И всякий раз, когда Бен и Эми в суете дней оглядывали свой дом, они видели те самые вещи, в существовании которых Бен когда-то сомневался: воспоминания и память их семьи, их очень насыщенной совместной жизни. Полки, на которых когда-то аккуратно стояли любимые романы Эми, теперь были завалены детскими книгами. Фотографии лета, проведенного на Французской Ривьере, и зимы в Санкт-Петербурге — два путешествия до появления Вилли. Голубое сервировочное блюдо, которое Бен разбил на первом Дне благодарения, когда они принимали родных у себя. Самокаты, головоломки, электрическая клавиатура, оставшиеся с прошлых дней рождения и праздников.

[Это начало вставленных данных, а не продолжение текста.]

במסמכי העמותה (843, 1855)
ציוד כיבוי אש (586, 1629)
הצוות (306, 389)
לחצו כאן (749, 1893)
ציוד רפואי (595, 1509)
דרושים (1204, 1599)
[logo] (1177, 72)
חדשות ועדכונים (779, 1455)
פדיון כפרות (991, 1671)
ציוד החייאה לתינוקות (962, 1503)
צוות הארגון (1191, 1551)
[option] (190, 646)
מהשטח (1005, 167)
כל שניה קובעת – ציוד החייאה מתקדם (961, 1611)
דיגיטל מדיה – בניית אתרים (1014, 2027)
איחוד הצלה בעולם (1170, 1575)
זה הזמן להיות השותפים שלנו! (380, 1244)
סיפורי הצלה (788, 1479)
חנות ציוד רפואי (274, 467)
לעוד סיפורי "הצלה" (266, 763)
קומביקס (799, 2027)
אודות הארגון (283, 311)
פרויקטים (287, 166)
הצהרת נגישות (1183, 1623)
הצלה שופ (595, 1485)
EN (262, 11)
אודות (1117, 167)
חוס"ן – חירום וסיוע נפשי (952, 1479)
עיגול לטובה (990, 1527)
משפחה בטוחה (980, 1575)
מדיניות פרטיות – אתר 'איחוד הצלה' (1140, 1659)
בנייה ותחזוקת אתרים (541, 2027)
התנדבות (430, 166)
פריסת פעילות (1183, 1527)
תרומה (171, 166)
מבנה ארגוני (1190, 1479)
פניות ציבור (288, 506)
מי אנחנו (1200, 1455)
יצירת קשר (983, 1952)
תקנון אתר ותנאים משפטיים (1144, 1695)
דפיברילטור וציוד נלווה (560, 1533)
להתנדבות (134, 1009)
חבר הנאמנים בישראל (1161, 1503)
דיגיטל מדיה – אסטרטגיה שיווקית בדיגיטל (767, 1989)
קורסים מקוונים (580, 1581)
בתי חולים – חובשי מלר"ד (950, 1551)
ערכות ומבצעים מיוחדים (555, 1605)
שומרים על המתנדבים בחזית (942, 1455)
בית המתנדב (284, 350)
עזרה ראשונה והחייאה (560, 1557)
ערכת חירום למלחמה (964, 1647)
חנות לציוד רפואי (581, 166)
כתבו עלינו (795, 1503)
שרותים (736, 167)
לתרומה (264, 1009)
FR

Чертежи зданий, которые Бен помогал проектировать, и письма в рамке от трех бывших учеников Эми, которые уже выросли и сами стали учителями. А в альбоме, спрятанном в столе, все письма, которые они когда-то писали друг другу.
Бен и Эми не удивились, когда Бену поставили диагноз. Они были готовы. И Бен сразу же понял, что не будет переезжать в больницу. Он останется дома, с женой и детьми, как они и планировали.
Нина спросила сестру, вернется ли она в город после ухода Бена, и Эми представила свою жизнь в доме без Бена: холодильник, забитый замороженными запеканками, соседи, торжественно качающие головой каждый раз, проходя мимо ее лужайки. Но это был дом, где Бен настоял на том, чтобы перенести ее через порог, когда они переехали, несмотря на то что она была на пятом месяце беременности. Это был дом, где он целую неделю строил качели на заднем дворе. Она не могла покинуть их дом.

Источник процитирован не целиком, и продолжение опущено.